Écrit par : hoplite | 15/07/2009

@ Hoplite: Bien que je ne sois pas assez équipé intellectuellement pour étayer mon argument, je crois au contraire qu'il existe une pensée occidentale, puisque les blocs ou aires de civilisations sont marquées et fondées sur des idées et des pensées. La pensée occidentale, dirais-je, est marquée par les auteurs grecs, romains, le christianisme et du judaïsme. Des nuances et des lignes de fracture interne existent bien évidemment!

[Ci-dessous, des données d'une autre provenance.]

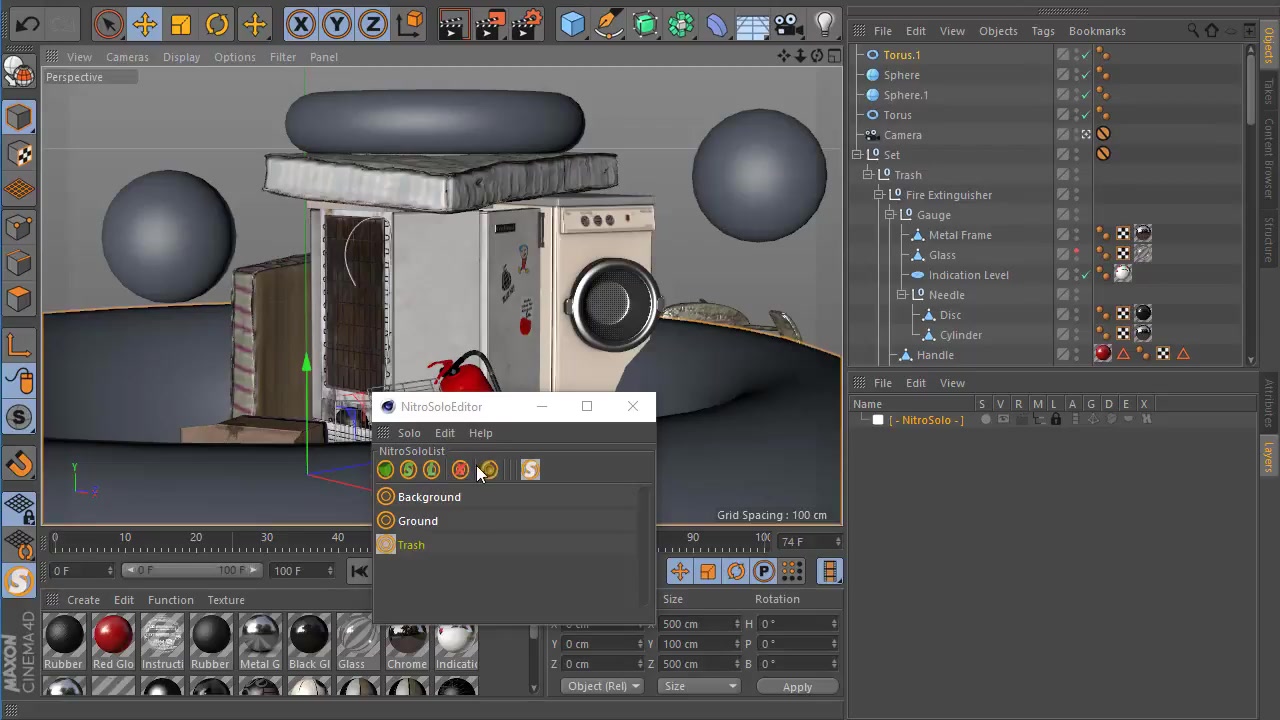Open the Solo menu in NitroSoloEditor
The width and height of the screenshot is (1280, 720).
point(409,432)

Et je pense, je m'avance peut-être beaucoup, qu'il y a une pensée ou un bloc de pensée, un courant sera plus juste, typique à la civilisation arabo-musulmane.

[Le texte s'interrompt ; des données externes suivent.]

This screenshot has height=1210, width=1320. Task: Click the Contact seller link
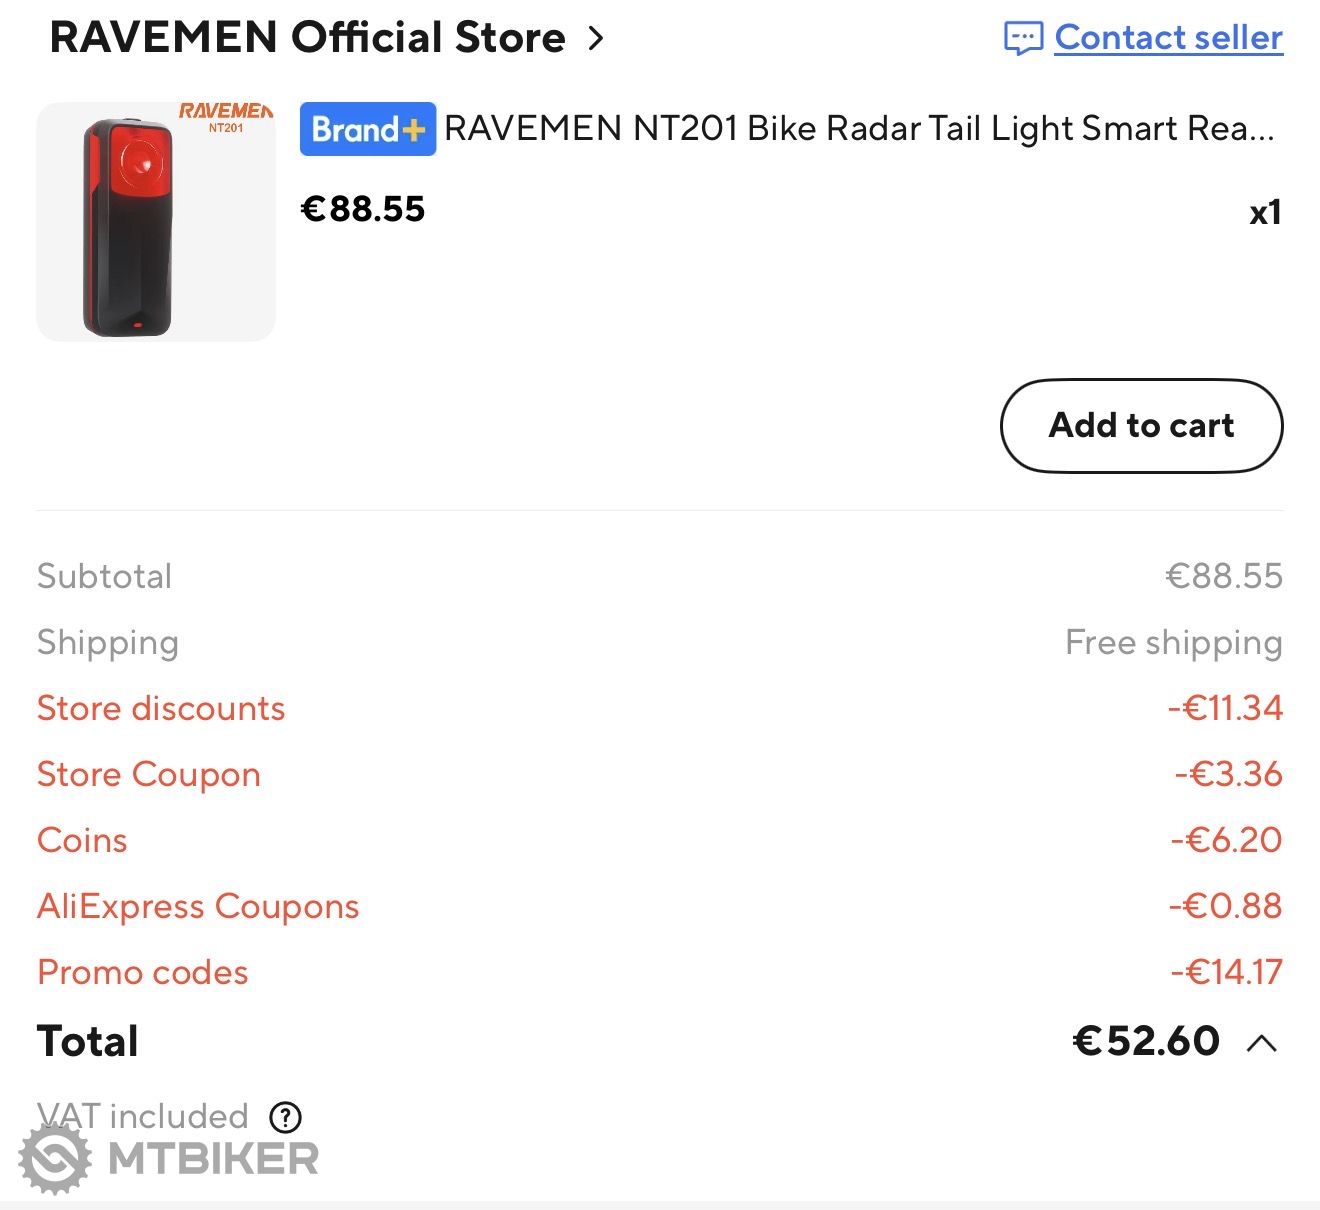(x=1168, y=38)
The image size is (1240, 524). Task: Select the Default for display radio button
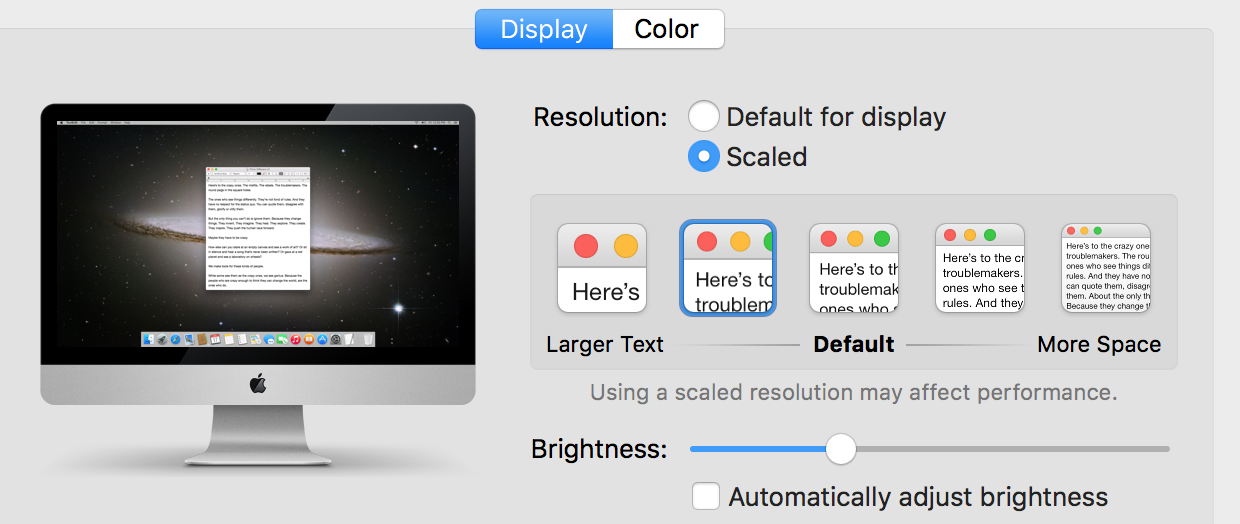pos(704,117)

Bien sûr, ce dont vous parlez, survie identitaire est assez universelle. C'est même d'ailleurs à la mode "N'oublies pas d'où tu viens!" sauf pour les Français. Ceux-ci semblent même en avoir honte. Et puis il y a des gens comme cet im****** de Ramadan qui demande aux jeunes Français d'origine maghrébine de ne pas oublier d'où ils viennent tout en s'attachant au pays où ils sont mais quand un Français de souche parle de ses origines, il répond peur de l'Autre et définition mythique, voire fantasmatique.

Écrit par : daredevil | 16/07/2009

salut daredevil. bonne réflexion, mais en fait je répondais (en vain) à nadiejda qui parlait de "suc de la pensée occidentale"...à la réflexion, je ne pense pas refléter le mainstream occidental, plutôt libéral et nomade qu'autre chose.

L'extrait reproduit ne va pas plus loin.